Experience applying DevSecOps practices, including SAST/DAST scanning, secrets management, and compliance-as-code in enterprise environments.
Experience working in Agile/Scrum delivery environments; familiarity with ITIL incident and change management frameworks.

Responsibilities

Own Cross-Platform Monitoring & Observability: Design, implement, and maintain end-to-end monitoring, alerting, and observability solutions across Vertiv’s digital platform ecosystem — including AI platforms, automation tools, and internal applications — ensuring real-time visibility into system health, performance, and availability.
Lead Incident Response & Management: Serve as the primary escalation point and incident commander for P1/P2 incidents across Digital platforms; lead root cause analysis (RCA), blameless post-mortems, and corrective action tracking to prevent recurrence and reduce mean time to resolution (MTTR).

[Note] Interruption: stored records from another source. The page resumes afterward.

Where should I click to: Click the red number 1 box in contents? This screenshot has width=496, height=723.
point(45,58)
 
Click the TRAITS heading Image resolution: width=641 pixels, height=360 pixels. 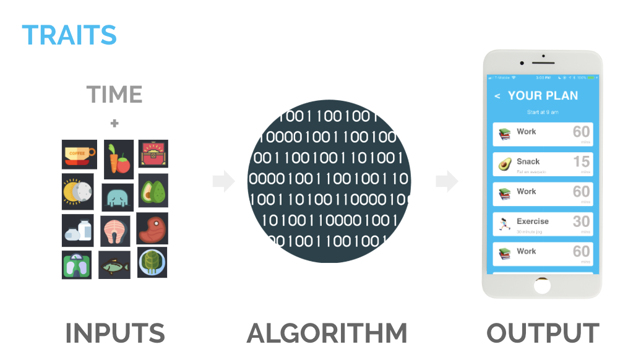point(69,35)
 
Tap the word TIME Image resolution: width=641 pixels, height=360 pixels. point(114,95)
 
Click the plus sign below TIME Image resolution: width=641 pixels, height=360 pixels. point(114,124)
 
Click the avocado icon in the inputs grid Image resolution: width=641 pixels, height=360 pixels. point(152,191)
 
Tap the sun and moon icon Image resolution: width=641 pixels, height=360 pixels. point(77,192)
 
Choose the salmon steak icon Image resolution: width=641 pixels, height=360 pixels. point(115,231)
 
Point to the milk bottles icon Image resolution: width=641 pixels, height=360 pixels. point(78,231)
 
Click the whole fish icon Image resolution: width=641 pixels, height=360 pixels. point(114,265)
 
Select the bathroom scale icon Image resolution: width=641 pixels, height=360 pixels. point(77,265)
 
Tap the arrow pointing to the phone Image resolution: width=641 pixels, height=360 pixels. point(447,181)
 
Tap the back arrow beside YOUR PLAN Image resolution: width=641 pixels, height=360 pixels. point(497,96)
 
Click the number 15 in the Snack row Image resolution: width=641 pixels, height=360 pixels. point(581,161)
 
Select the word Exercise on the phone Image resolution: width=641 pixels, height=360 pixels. point(532,221)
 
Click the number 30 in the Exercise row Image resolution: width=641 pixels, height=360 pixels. point(581,221)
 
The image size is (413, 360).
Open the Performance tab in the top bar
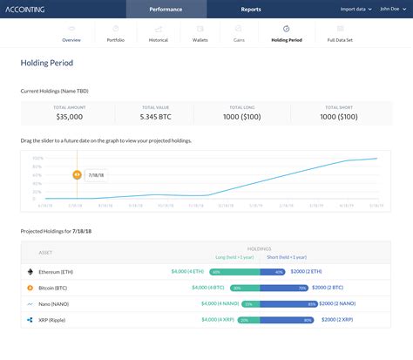point(166,9)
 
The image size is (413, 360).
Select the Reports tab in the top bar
point(250,9)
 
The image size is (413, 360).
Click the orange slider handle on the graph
point(77,173)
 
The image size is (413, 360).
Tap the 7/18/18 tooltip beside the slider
point(97,173)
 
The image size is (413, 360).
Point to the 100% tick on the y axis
point(37,158)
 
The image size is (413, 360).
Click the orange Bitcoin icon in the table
point(30,288)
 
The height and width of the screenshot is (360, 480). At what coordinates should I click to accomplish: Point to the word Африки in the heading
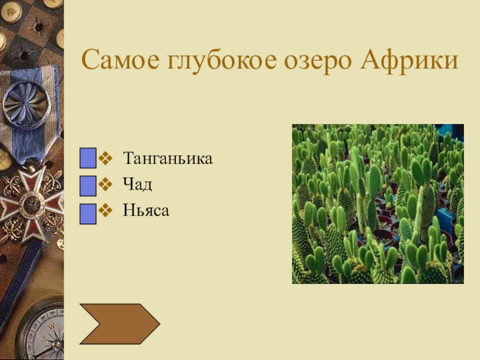[409, 61]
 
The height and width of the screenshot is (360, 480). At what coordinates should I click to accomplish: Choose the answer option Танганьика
[168, 158]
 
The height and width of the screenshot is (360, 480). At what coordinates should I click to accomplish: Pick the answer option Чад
[137, 184]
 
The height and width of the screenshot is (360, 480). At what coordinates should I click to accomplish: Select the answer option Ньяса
[146, 211]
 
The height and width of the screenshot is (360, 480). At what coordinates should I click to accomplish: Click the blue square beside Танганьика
[88, 158]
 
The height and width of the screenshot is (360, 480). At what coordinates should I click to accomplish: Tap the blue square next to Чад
[88, 186]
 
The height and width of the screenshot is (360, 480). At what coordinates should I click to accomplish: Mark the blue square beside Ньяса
[88, 214]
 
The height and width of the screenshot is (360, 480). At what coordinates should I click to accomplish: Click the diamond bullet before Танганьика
[106, 158]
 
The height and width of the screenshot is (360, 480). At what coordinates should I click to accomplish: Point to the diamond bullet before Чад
[106, 185]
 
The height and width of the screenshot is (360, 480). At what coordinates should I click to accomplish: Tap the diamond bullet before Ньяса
[106, 211]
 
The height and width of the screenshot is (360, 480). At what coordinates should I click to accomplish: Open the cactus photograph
[378, 204]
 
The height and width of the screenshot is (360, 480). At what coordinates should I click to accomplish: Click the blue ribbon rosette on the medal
[27, 104]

Manage Platform SLAs & Reliability Targets: Define, instrument, and enforce service level objectives (SLOs), service level indicators (SLIs), and error budgets across Digital platforms; produce regular SLA performance reports for leadership and drive platform improvements to meet or exceed agreed availability and performance targets.
Drive Secure Coding & Operational Governance: Champion secure coding practices and DevSecOps standards within Digital delivery teams; conduct operational readiness reviews for new platform deployments, enforce configuration management and change control processes, and partner with IT Security and NPDI to ensure all platforms meet Vertiv’s security and compliance requirements.
Automate Operations & Reduce Toil: Identify and eliminate manual operational toil through automation. This includes automated remediation runbooks and anomaly detection through the use of scripting, IaC tools, and approved automation platforms.
Capacity Planning & Performance Engineering: Analyze platform utilization trends and conduct capacity planning across Digital environments; proactively identify performance bottlenecks and recommend architectural improvements to ensure platforms scale reliably with business demand.
CI/CD Pipeline Reliability & Deployment Support: Partner with Digital delivery teams to ensure CI/CD pipelines are instrumented for reliability, deployment risk is managed through progressive rollout strategies, and production deployments are supported with appropriate rollback and health-check capabilities.
Evaluate & Advance Observability Tooling: Stay current on advancements in observability, AIOps, and SRE tooling; evaluate and recommend new tools and practices that enhance Vertiv’s platform operations maturity, and drive adoption of modern reliability engineering standards across the Digital organization.